Em Vidro, que consegue não só a façanha de reunir todos os personagens dos dois filmes anteriores como também retomar a poeticidade sobre super-heróis realistas de Umbreakableuma das mais fortes sensações em mim despertadas, curiosamente, nem se deu com o criativo e intrincado enredo, capaz de amarrar as tramas dos dois filmes anteriores, ou ainda com a interessante fotografia, que muitas vezes joga na tela cores de fundo verde, amarelo e roxo (às vezes moderado para um tom abaixo de rosa) para definir cada personagem, numa policromática reverência às revistinhas do gênero, nem tampouco com o inteligente plot twist da vez, aquele momento em que o roteiro dá um "susto" no espectador com uma reviravolta inesperada, mais famosa marca característica do diretor: a minha grande surpresa mesmo foi quando foi "revelado", ao longo da projeção, que a inesquecível história original de Corpo Fechado passara-se exatamente há dezenove anos...

Aquele filme que confirmou e então determinou minha doravante fidelidade de acompanhamento artístico a M. Night Shyamalan – que incluiu o imenso apreço pelos suspenses criativos e de tirar o fôlego de Sinais (2002) e A Vila (2004); a inventividade infantil de A Dama na Água (2006); a deliciosa homenagem aos filmes B de ficção científica e catástrofe mundial de Fim dos Tempos (de 2008, muito mal interpretada pela crítica, mas recentemente "homenageada" no fraco Birdbox, da Netflix); e o terror familiar de A Visita; além, é claro, da trilogia em questão – foi lançado no já distante ano 2000! Logicamente que o primeiro pensamento ocorrido após o impacto foi "– Deus, estou velho!... A parte boa, no entanto, foi que, ao invés das dificuldades de praxe que costumam me perseguir em casos desse tipo desde que completei 40 anos (uma angústia diante de tudo o que em minha mente ainda jovial parece ter se dado ontem, embora já remonte a décadas), predominou um contentamento de completude sobre o susto advindo com o longo interregno que separa o primeiro deste terceiro filme, algo bom em relação ao envelhecer e às surpresas que a vida vai nos trazendo com o passar do tempo (ainda que tais surpresas nem sempre sejam tão agradáveis, como se deu com certos desfechos do filme antes do final redentor e do reforçador poético da última cena)...

Etimologicamente, a palavra "" vem do Inglês, fan, que, por sua vez, é abreviação de fanatic, fanático em bom Português – que tem sua origem no Latim fanaticus, “louco, entusiasta, inspirado por algum deus”, originalmente “relativo a um templo”, fanum (em Latim; daí profanum, profano; aquilo que está fora do templo).
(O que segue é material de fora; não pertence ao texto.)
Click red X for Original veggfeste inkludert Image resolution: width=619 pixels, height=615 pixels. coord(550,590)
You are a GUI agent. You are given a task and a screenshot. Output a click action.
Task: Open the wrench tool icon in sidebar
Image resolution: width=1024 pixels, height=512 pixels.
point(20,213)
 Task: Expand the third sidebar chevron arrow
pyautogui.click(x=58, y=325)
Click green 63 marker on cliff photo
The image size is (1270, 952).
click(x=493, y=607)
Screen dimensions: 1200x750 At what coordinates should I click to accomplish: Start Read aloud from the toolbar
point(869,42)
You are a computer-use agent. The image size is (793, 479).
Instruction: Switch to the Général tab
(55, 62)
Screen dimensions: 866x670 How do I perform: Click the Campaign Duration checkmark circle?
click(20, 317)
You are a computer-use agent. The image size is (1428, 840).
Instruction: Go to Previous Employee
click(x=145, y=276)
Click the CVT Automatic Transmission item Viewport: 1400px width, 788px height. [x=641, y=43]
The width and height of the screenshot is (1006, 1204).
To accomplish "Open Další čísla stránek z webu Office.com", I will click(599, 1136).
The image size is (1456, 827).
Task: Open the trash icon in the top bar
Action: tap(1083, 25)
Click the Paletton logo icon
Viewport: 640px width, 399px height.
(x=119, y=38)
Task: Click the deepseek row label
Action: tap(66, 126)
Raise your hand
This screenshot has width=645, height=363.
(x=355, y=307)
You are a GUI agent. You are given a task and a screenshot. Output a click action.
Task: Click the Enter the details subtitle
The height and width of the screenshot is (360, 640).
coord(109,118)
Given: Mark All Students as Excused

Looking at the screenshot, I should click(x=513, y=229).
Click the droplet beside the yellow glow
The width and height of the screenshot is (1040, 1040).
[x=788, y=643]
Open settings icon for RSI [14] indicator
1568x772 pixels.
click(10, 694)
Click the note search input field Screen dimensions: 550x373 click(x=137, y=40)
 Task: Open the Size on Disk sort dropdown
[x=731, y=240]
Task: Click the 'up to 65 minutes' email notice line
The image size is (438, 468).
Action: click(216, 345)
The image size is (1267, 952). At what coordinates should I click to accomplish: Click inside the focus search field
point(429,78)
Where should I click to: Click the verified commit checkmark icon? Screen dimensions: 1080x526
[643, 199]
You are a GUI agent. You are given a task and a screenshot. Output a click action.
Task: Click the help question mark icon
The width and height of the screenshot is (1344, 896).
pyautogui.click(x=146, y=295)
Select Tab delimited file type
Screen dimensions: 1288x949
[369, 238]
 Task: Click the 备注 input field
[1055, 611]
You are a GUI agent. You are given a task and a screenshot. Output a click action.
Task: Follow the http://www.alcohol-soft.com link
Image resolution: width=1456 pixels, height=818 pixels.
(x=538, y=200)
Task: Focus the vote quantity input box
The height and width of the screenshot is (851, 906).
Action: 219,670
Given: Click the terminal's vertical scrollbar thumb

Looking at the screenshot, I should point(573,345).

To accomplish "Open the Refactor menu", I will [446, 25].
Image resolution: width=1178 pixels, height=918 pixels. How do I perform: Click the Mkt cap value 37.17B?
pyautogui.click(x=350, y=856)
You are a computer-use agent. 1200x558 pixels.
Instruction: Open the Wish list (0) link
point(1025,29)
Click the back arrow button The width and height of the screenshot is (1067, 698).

Assim, um fã seria uma versão moderna de um "adorador", só que cultural (artístico ou político ou dos esportes), algo mais que um simples seguidor ou torcedor: alguém que se identifica profundamente com determinadas pessoas e seus feitos e a eles se imiscui de uma forma íntima e carinhosa sem sequer conhecimento dos seus criadores e protagonistas na maior parte das vezes. E tais criadores e protagonistas normalmente são adorados, na plenitude de suas produções, por um desses adoradores – ou seja: fã gosta de (praticamente) tudo de seus adorados! 

Posso dizer, então, que, para longe de qualquer "fanatismo" nas acepções atuais ligadas a falsos "mitos" ou ideologias religiosas, sou fã de alguns seres humanos cujos feitos foram divisores de águas em diferentes esferas – como Garrincha, com a invenção dos dribles desconcertantes no Futebol, e, na Política, o atualmente alvo-maior da Extrema Direita e suas caças-às-bruxas, Lula, um dos maiores presidentes que teve esse País atualmente em retrocesso) ou cuja obra é tão excepcional em sua inteireza que fica quase impossível não gostar de tudo (como Chico Buarque, na Música de maior Poesia brasileira, bem como na sua Literatura de tipos perdidos e histórias fragmentadas; João Gilberto, Billie Holliday, Maria Bethânia, Frank Sinatra e Nelson Gonçalves, com os quais entendi o que é interpretação e aprendi o pouco que sei de cantar; Woody Allen e Stanley Kubrick, em seus Cinemas inteligentes de intensas produtividades e abrangências de estilos e gêneros). Creio poder falar assim também em relação a Shyamalan, cuja "adoração" não é exclusividade de poucos e beira mesmo a uma religião, que cultua até mesmo os fracassos de crítica e público do diretor, como O Último Mestre do Ar (somente uma razoável aventura infanto-juvenil) ou Depois da Terra (que jamais consegui ver por inteiro...)! 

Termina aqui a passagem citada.